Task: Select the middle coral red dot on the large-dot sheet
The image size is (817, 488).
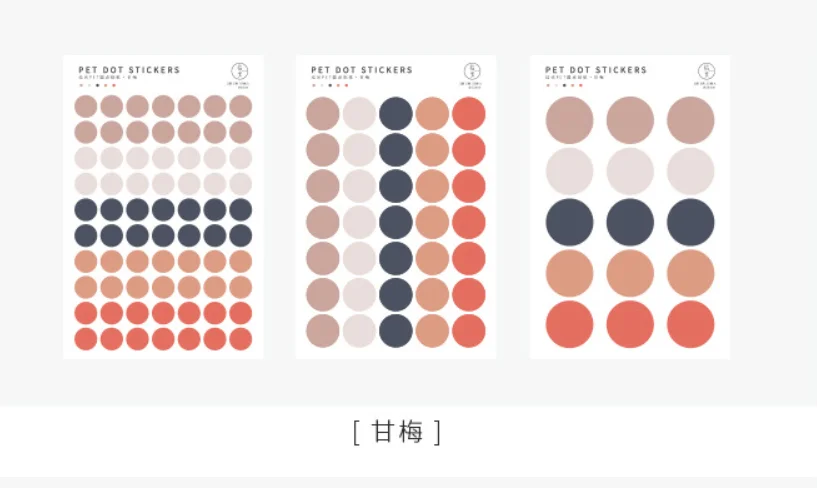Action: [630, 324]
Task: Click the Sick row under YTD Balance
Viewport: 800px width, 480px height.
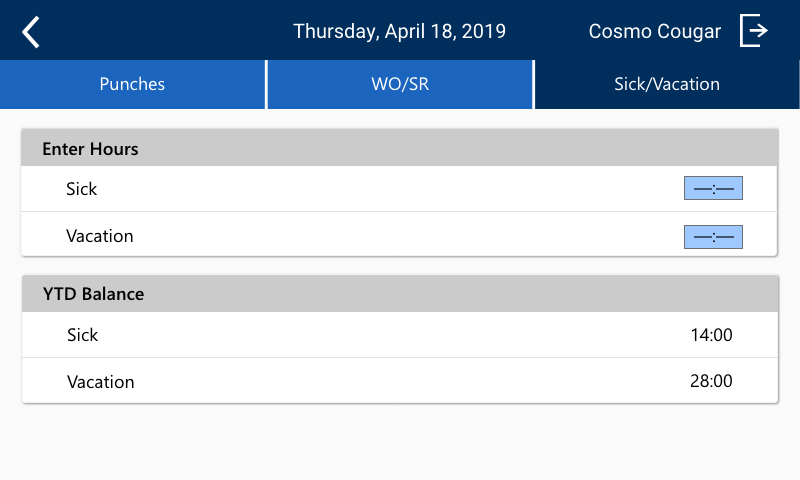Action: 399,335
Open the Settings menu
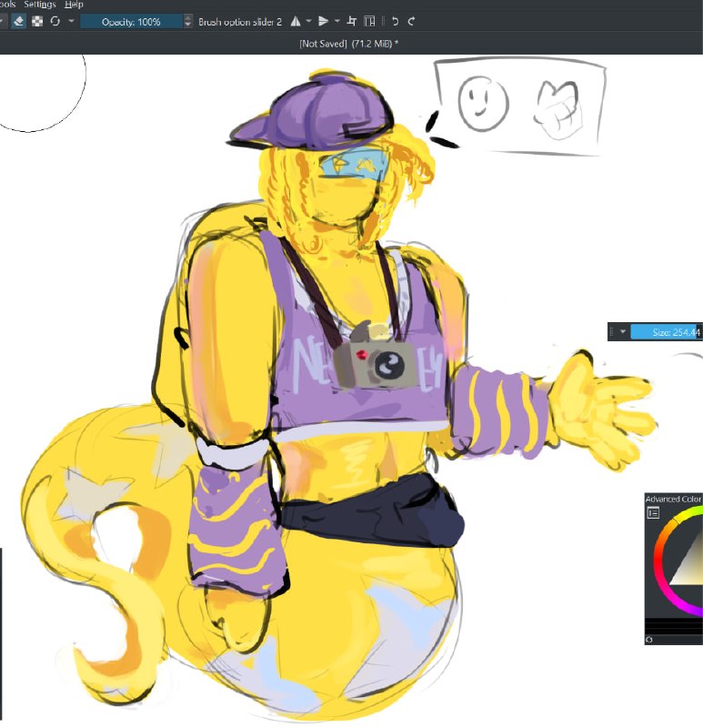 (40, 5)
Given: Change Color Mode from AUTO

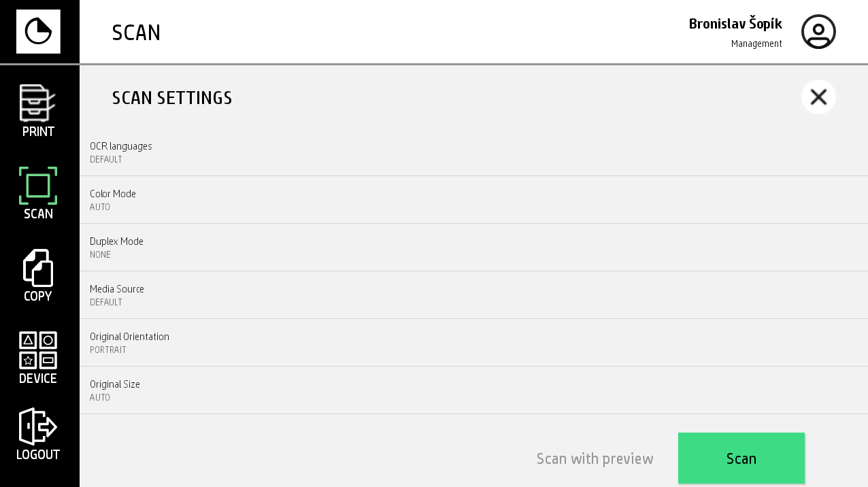Looking at the screenshot, I should [x=473, y=200].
==========
Wherever a line of the data holds "Task", copy that line.

■ Response for this exercise:
Task: Select the middle coral red dot on the large-dot sheet
Task: Click the Sick row under YTD Balance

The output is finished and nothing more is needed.